Not until the events of 2020 did I come to realize how my own childhood clearly depicts white privilege, as evidenced in my reflections, although I would have been greatly offended by that term until recently. Even as a child who was mostly oblivious to the larger world around me, I did realize my opportunities were better than a Black child’s in 1963 who would have been my same age. Our neighborhoods and our schools were anything but equal.

By the time I got to junior high in 1967, however, our schools were fully integrated. To be honest, integration wasn’t that traumatic for me or my friends because we all cheered for the same team on Friday nights in the football stadium. That’s when we became united as “Green and White,” our school colors, and not divided by “Black and White,” the random skin colors we had been assigned at birth.

Much has been said about white privilege during the tumultuous era of COVID-19 and the latent racial tensions that have violently re-erupted like a once dormant volcano, harking back to the painful memories of the 1960s.
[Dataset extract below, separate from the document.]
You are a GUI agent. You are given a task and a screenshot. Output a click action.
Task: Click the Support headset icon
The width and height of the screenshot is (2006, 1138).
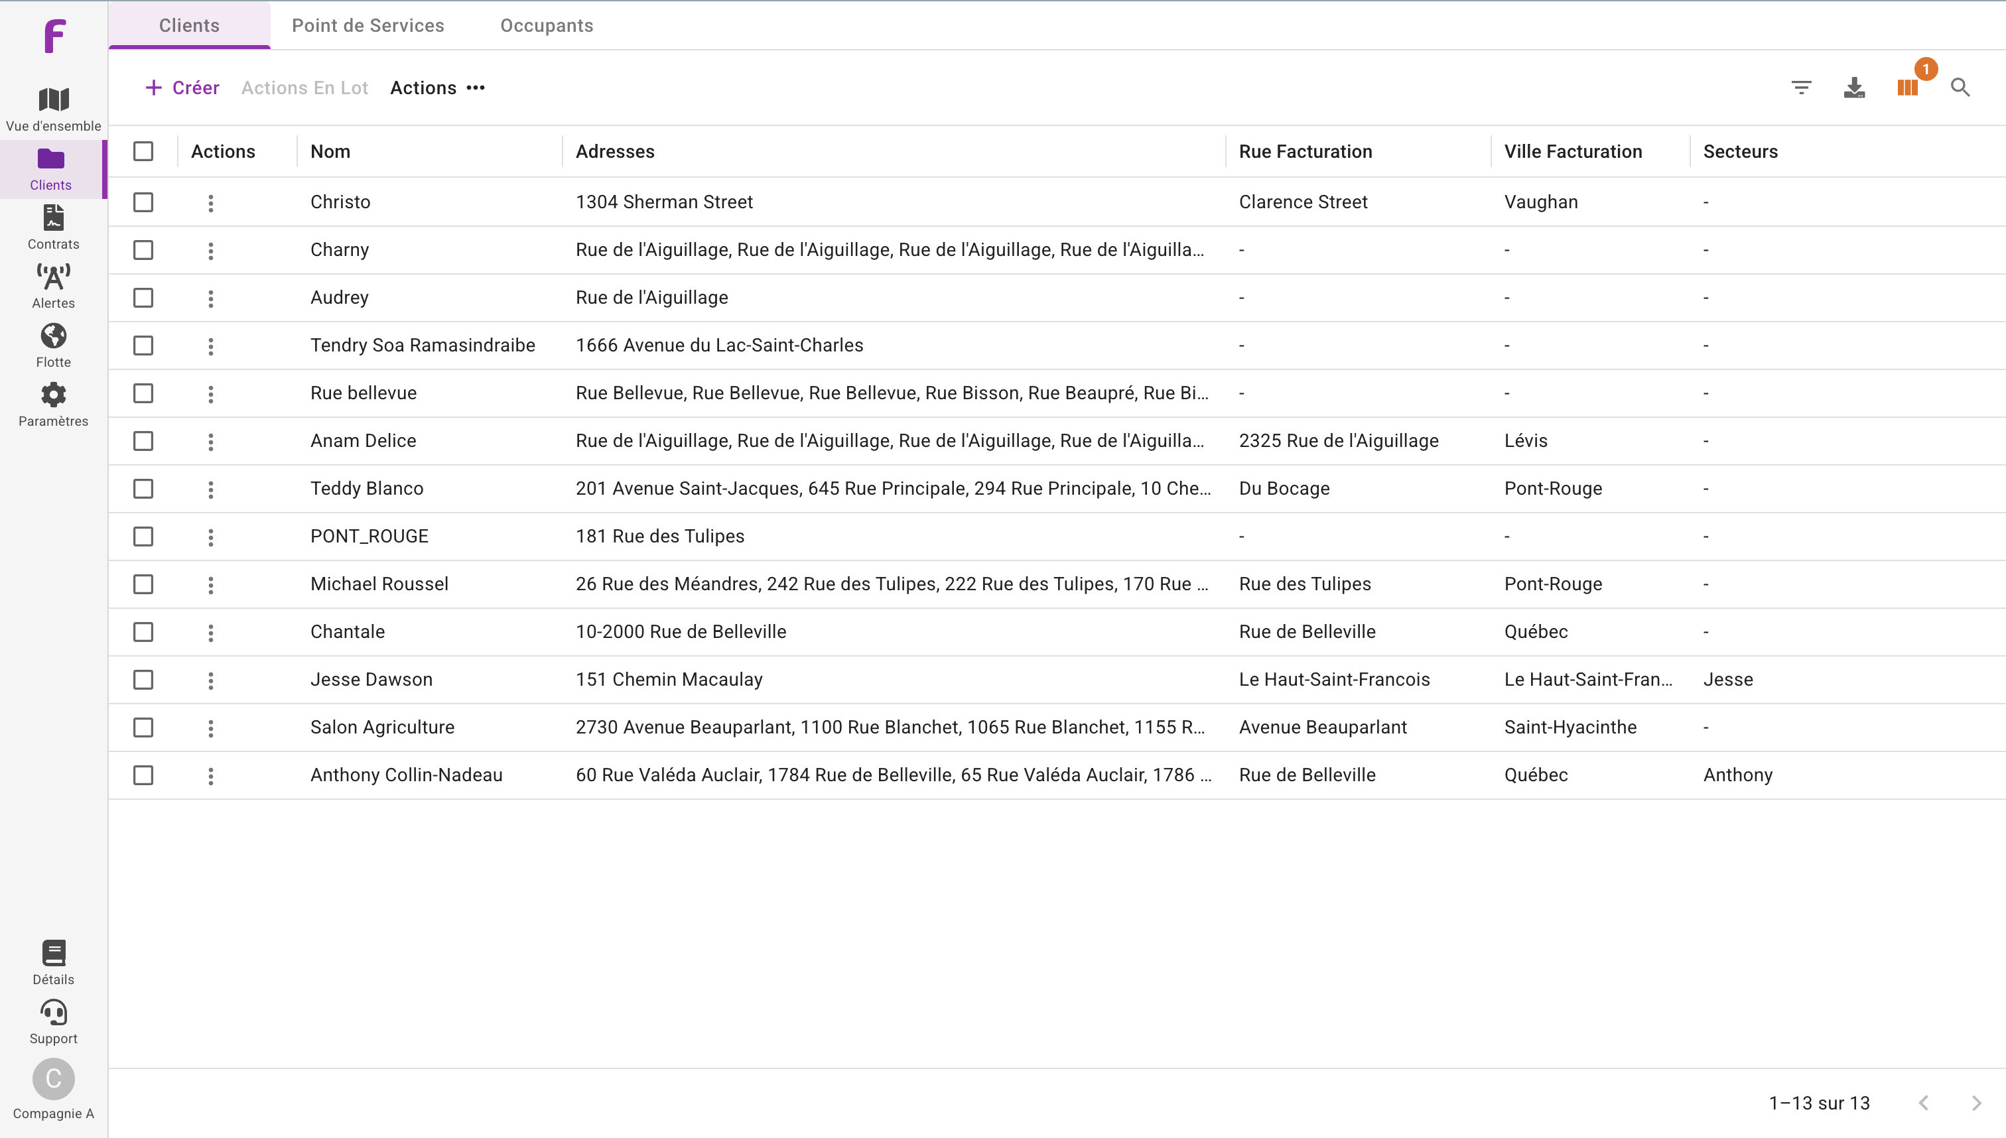[x=53, y=1013]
There are numerous reasons for these problems, and the debates have been equally heated all the way from noisy Houses of State in big cities to unassuming bungalows on quiet cul-de-sacs all across America.

I am thankful to have seen the world make great strides in these areas since I was a boy, but I know that many white individuals still “don’t see the problem.” Maybe that’s because it’s not “their problem.” I had to fight my own internal battles with default racist thinking due to my insulations within the white establishment during my youth. Most white people I know would recoil from thinking they have racist leanings and would not overtly wish harm or evil against another human being. But they fail to understand they are harming others by not seeing the truth.

In essence, white privilege can be narrowed down to limited opportunities vs. unlimited ones. It has little to do with how hard or how effortlessly one has had to work during his or her life. As one of my students adeptly commented, “White privilege doesn’t diminish what a white person has accomplished through hard work. It just means white people have historically had more opportunities to succeed than other races.”

Racism is a cancer of the soul. And just like cancer, it can kill if not treated. Acknowledging white privilege and systemic racism in America is the warning sign of this type of cancer. Simply ignoring the problem because it creates vulnerability and threatens one’s most intimate beliefs will not make it go away. Choosing to see how white privilege spreads the cancer cells of racism is the first step in finding a cure.

Many of us in that once upon a time mill town described in my memoir found wonderful lives we could catch and hold onto. We just didn’t realize that for some people, no one was throwing them the ball.

Larry Efird teaches at A.L. Brown High School in Kannapolis.